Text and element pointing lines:
%%

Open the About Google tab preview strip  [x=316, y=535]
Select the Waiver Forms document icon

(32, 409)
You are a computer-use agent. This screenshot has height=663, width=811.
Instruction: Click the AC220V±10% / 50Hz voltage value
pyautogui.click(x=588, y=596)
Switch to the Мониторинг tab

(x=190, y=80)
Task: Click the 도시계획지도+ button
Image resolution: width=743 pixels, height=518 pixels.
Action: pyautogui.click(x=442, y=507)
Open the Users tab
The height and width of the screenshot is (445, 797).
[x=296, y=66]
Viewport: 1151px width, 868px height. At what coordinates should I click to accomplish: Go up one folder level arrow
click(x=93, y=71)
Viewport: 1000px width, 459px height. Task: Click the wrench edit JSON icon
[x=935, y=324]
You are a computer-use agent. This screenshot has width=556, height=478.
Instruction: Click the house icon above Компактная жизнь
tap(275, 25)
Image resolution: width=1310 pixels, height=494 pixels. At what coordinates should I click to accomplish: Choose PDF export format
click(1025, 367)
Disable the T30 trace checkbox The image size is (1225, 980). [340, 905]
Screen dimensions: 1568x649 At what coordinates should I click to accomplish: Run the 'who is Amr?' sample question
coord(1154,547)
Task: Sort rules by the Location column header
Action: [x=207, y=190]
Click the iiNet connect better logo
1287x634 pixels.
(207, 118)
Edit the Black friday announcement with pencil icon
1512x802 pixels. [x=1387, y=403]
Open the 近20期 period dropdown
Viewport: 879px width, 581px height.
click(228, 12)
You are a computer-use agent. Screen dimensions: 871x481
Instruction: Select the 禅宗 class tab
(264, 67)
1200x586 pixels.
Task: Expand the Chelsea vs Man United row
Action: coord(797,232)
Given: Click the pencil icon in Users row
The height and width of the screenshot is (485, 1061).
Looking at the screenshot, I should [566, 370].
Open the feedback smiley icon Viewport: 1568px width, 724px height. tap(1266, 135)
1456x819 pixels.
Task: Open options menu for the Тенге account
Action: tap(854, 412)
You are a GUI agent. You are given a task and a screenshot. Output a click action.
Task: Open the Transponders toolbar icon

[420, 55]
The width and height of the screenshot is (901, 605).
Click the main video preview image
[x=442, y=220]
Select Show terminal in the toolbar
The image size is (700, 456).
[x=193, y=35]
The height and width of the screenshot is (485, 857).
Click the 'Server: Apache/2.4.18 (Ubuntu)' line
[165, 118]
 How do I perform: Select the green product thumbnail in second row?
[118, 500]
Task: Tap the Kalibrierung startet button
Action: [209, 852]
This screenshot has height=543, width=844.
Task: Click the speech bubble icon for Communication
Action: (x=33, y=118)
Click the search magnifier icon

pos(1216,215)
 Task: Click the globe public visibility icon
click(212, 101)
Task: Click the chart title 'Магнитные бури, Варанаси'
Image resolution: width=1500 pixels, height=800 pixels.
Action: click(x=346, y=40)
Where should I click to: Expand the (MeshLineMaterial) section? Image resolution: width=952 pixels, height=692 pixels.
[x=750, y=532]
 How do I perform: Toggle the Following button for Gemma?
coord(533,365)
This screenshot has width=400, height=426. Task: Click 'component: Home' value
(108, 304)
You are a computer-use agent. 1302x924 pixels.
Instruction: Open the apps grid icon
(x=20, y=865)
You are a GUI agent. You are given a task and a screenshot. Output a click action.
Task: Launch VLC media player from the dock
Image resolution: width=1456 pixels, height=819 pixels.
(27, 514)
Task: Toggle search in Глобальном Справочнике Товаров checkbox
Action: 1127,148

%%

Turn the lines from the very first one through the line containing "click(1025, 367)" into a numbered list, skipping any blank lines. Include only those lines.

1. Open the About Google tab preview strip  [x=316, y=535]
2. Select the Waiver Forms document icon
3. (32, 409)
4. You are a computer-use agent. This screenshot has height=663, width=811.
5. Instruction: Click the AC220V±10% / 50Hz voltage value
6. pyautogui.click(x=588, y=596)
7. Switch to the Мониторинг tab
8. (x=190, y=80)
9. Task: Click the 도시계획지도+ button
10. Image resolution: width=743 pixels, height=518 pixels.
11. Action: pyautogui.click(x=442, y=507)
12. Open the Users tab
13. The height and width of the screenshot is (445, 797).
14. [x=296, y=66]
15. Viewport: 1151px width, 868px height. At what coordinates should I click to accomplish: Go up one folder level arrow
16. click(x=93, y=71)
17. Viewport: 1000px width, 459px height. Task: Click the wrench edit JSON icon
18. [x=935, y=324]
19. You are a computer-use agent. This screenshot has width=556, height=478.
20. Instruction: Click the house icon above Компактная жизнь
21. tap(275, 25)
22. Image resolution: width=1310 pixels, height=494 pixels. At what coordinates should I click to accomplish: Choose PDF export format
23. click(1025, 367)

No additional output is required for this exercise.